Back to Persia for another spell of medical service. But now she felt the need for further study in Tropical Medicine, for which she came to London. While she was there the 1914 war began, where she was caught up in the fever of that catastrophe, she decided to give her service to Europe and, true to her adventurous spirit, went to Serbia under the Russian Red Cross. That was in January 1915.
A letter from a Miss Helen McDougall tells the brief sequel. “We met Dr. Ross on her way up country at Nish; as one of our doctors knew her well, she spent quite a while with us in the evening while we were there… She used frequently to come over and have tea with our unit and tell us all about her work. We all got so interested and I must say appalled that one after another we went over to see her typhus block. One afternoon another member of the unit and I went and we shall never forget our visit… It would be very difficult to realise the terrible odds against which this brave woman was fighting and I may say her one cry was how little she was able to do. When we went in, she welcomed us warmly but was very loath to show us round. Again and again she said, “Are you sure you are not afraid?” When we were leaving, I turned and said to her, “Oh Dr. Ross, how can you go on here?” She only answered, “Six of the doctors are down and who would look after them if I left?”…. A few days after this, we heard that she was down.
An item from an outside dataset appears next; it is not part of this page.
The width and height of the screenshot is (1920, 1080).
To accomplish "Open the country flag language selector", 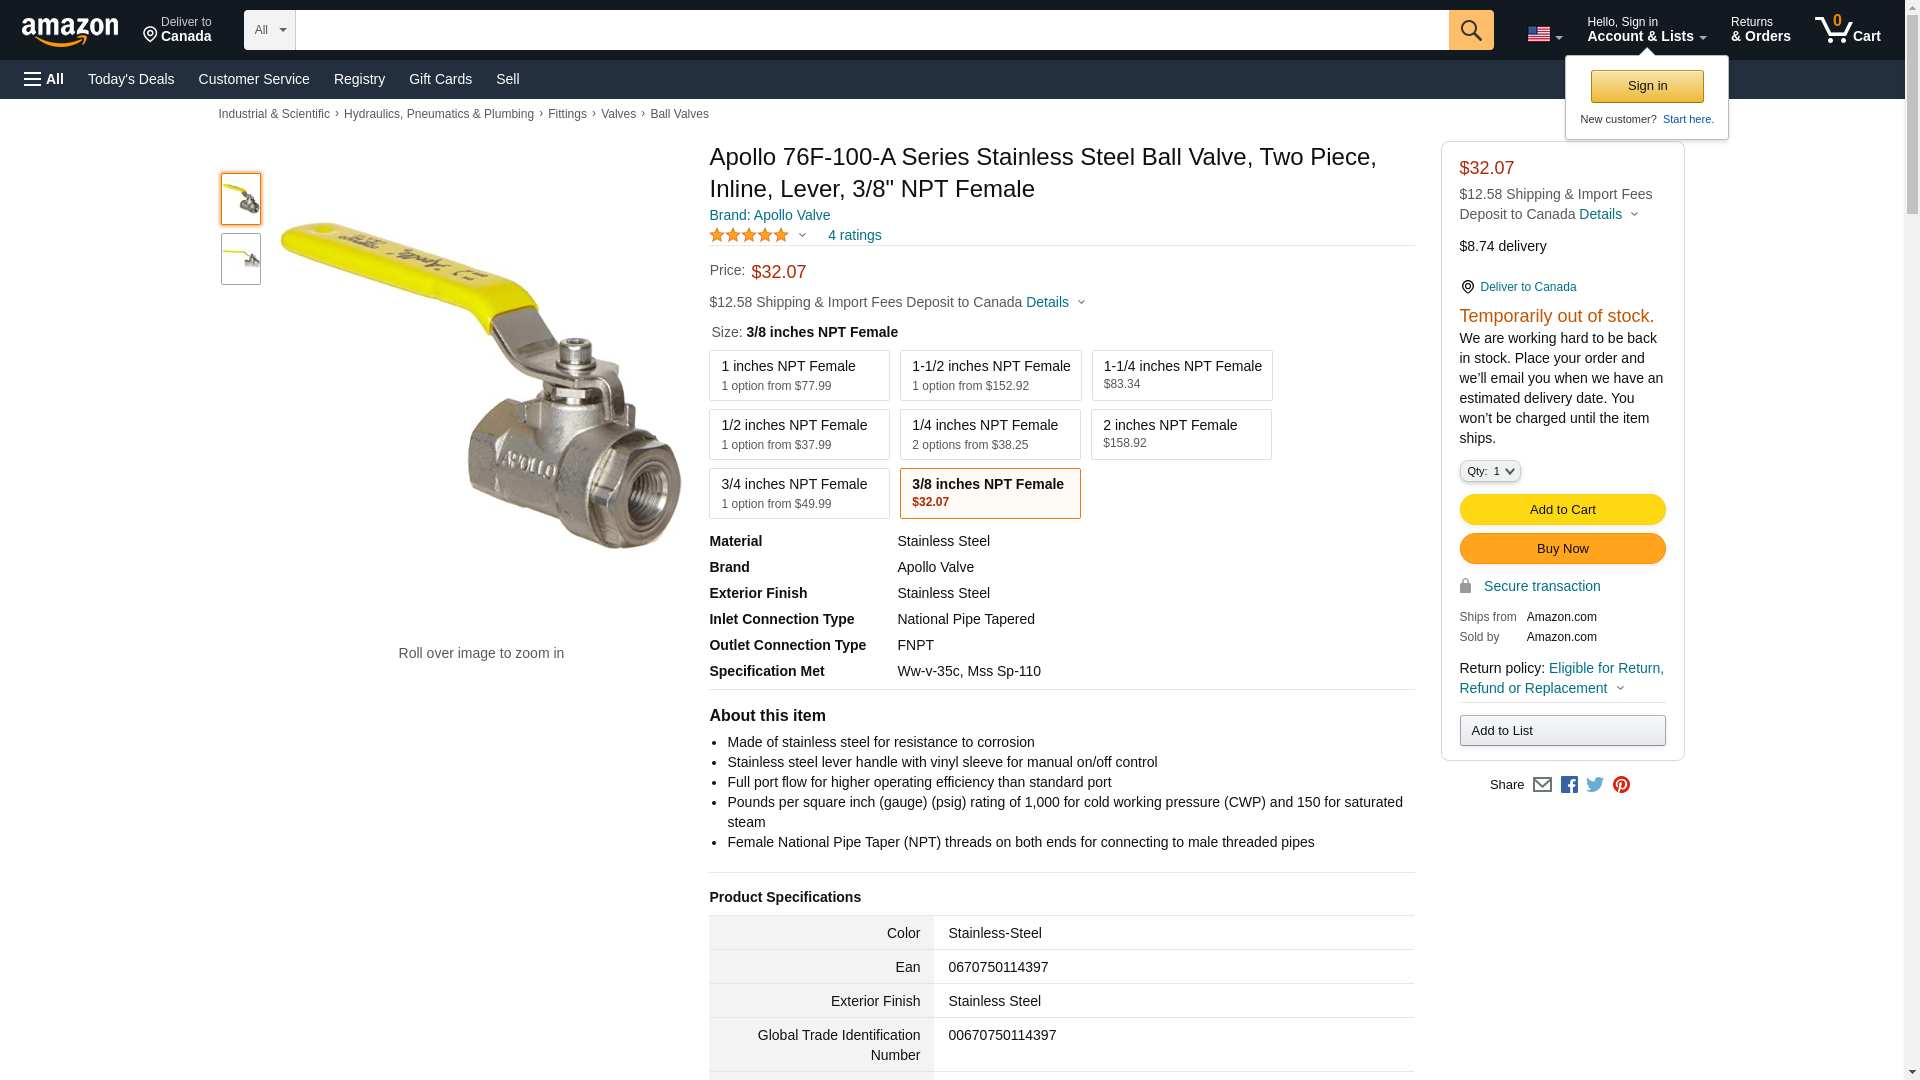I will pos(1544,34).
A tribute appeared in the Glasgow University Magazine: “Of brilliant intellectual attainments and exceptional originality, Dr. Ross was a personality seldom to be met with. Careless of conventions, yet at the same time giving evidence of refinement and culture of upbringing, she was slow to make friends. Loyal, and steadfast in her friendships, once made never broken, she was beloved by those who knew her well. Her outstanding quality was courage in the face of any danger and, although possessed of a frail and delicate physique, she would enter where even a man might hesitate in the enthusiasm of her work. It was the great power and influence of her mind which led her to heights which others only dreamt of from afar.”
The tablet in the old St. Duthus Church is very small, having to conform to the limitations of space granted by the Guildry Trust; but it says enough to suggest something of the courage and devotion of a remarkable woman. “To the Glory of God and in undying memory of Dr. Elizabeth Ness MacBean Rose, who voluntarily gave her life during the European war to help the typhus stricken Serbian soldiers and died in the Military Hospital, Kragujevatz, Serbia 14th February 1915. This tablet has been erected and hospital beds endowed in Serbia by public subscription in remembrance of the noble life and sacrifice of one whose home was for many years in Tain. Greater love hath no man than this”.